Regular Expressions in JavaScript: Ultimate Guide for Beginners

In this article I'll explain the main things you need to know about RegExp, this will be helpful for JavaScript and any other programming language you may use.

First of all, what are regular expressions? A regular expression, RegExp, or Regex, is a special way of working with strings in programming languages. Regular expressions can be used to find or replace information in a string. Almost all programming languages implement regular expressions.

If you, like me, have ever looked at regular expressions and understood absolutely nothing, I strongly recommend that you invest time and read this until the end, because I guarantee it's worth it!

Why learn Regex?

After years of working as a developer, for a long time, I was ignorant about this subject and ended up using only what was available on the internet. In a way, you're held hostage to what you're able to find on the forums.

But when you finally learn it, you stop wasting time searching for ready-made expressions, and even more time trying to solve problems less efficiently, without regex.

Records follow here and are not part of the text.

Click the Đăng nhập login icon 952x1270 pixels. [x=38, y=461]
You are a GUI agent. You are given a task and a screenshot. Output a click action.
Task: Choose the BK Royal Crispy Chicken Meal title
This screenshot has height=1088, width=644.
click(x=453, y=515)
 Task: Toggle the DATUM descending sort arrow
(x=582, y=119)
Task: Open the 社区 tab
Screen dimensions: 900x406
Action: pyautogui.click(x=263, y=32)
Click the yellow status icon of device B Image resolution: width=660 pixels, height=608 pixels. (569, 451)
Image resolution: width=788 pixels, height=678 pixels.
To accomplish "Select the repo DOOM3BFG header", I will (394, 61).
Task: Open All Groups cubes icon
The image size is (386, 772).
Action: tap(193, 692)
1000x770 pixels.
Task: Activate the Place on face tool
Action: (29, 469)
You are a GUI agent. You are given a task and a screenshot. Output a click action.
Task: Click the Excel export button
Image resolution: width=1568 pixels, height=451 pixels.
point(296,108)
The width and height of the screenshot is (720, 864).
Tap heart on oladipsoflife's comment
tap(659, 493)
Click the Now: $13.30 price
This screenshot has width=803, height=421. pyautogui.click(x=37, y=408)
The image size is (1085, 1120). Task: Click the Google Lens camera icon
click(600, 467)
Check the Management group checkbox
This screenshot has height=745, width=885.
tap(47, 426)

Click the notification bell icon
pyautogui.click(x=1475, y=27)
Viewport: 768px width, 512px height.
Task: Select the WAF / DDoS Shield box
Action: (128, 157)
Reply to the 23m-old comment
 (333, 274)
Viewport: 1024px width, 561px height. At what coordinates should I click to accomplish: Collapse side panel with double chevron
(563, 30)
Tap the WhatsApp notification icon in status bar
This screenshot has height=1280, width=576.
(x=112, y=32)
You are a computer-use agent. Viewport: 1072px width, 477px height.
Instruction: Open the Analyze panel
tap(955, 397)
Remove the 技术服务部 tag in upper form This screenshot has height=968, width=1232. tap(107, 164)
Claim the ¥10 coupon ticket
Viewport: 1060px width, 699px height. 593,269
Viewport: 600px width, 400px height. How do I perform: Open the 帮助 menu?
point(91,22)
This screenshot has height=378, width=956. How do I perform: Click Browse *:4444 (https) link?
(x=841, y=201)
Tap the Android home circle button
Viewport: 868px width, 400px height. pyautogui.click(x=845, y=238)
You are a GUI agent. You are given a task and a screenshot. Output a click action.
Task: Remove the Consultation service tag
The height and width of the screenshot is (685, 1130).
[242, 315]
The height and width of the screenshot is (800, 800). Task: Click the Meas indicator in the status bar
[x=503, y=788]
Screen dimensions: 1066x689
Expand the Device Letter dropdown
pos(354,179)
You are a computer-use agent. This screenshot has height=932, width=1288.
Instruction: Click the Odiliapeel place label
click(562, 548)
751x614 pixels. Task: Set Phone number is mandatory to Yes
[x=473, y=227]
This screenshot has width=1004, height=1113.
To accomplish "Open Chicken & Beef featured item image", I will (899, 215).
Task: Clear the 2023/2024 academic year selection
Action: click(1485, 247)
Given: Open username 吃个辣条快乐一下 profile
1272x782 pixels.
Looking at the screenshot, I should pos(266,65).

Understanding regular expressions puts you at a different level as a programmer. I would say that a minority of programmers have at least an intermediate knowledge of regular expressions, as it is not such an easy thing to learn. But when you actually learn even the basics, you have an extremely useful tool in your hands.

Introduction to regular expressions

As I said, regular expressions are a way of working with strings to find, replace, or extract certain information.

You've probably seen the use of wildcards somewhere (e.g., *.jpg, *.png, http://site.com/*), to define files, extensions, or URLs. The easiest way to understand regular expressions is to think of these wildcards, but you can do much more complex operations, such as extracting an email from a text or validating a phone number.

Before we go on with examples, know that a regular expression is not easy to read. It's not easy to write either, so don't be intimidated.

It's actually not easy to memorize once you study, (you'll need to do exercises) I'll try to help as much as possible, but in the end using a regular expression is often the only reasonable way to solve a programming challenge.

Starting a regular expression

In JavaScript, a regular expression is an object of class RegExp. We can define a regular expression in two ways:

Using the literal (most common) form:

const reg = /teste/;

Or initializing the RegExp object:

const reg = new RegExp('test');

The literal syntax is more common probably because it's simpler. Just as we have two ways of initializing arrays and objects [], new Array(), {}, new Object(), the literal syntax is always the most common one. But there are cases where we'll need to initialize the RegExp object. We're gonna see them later.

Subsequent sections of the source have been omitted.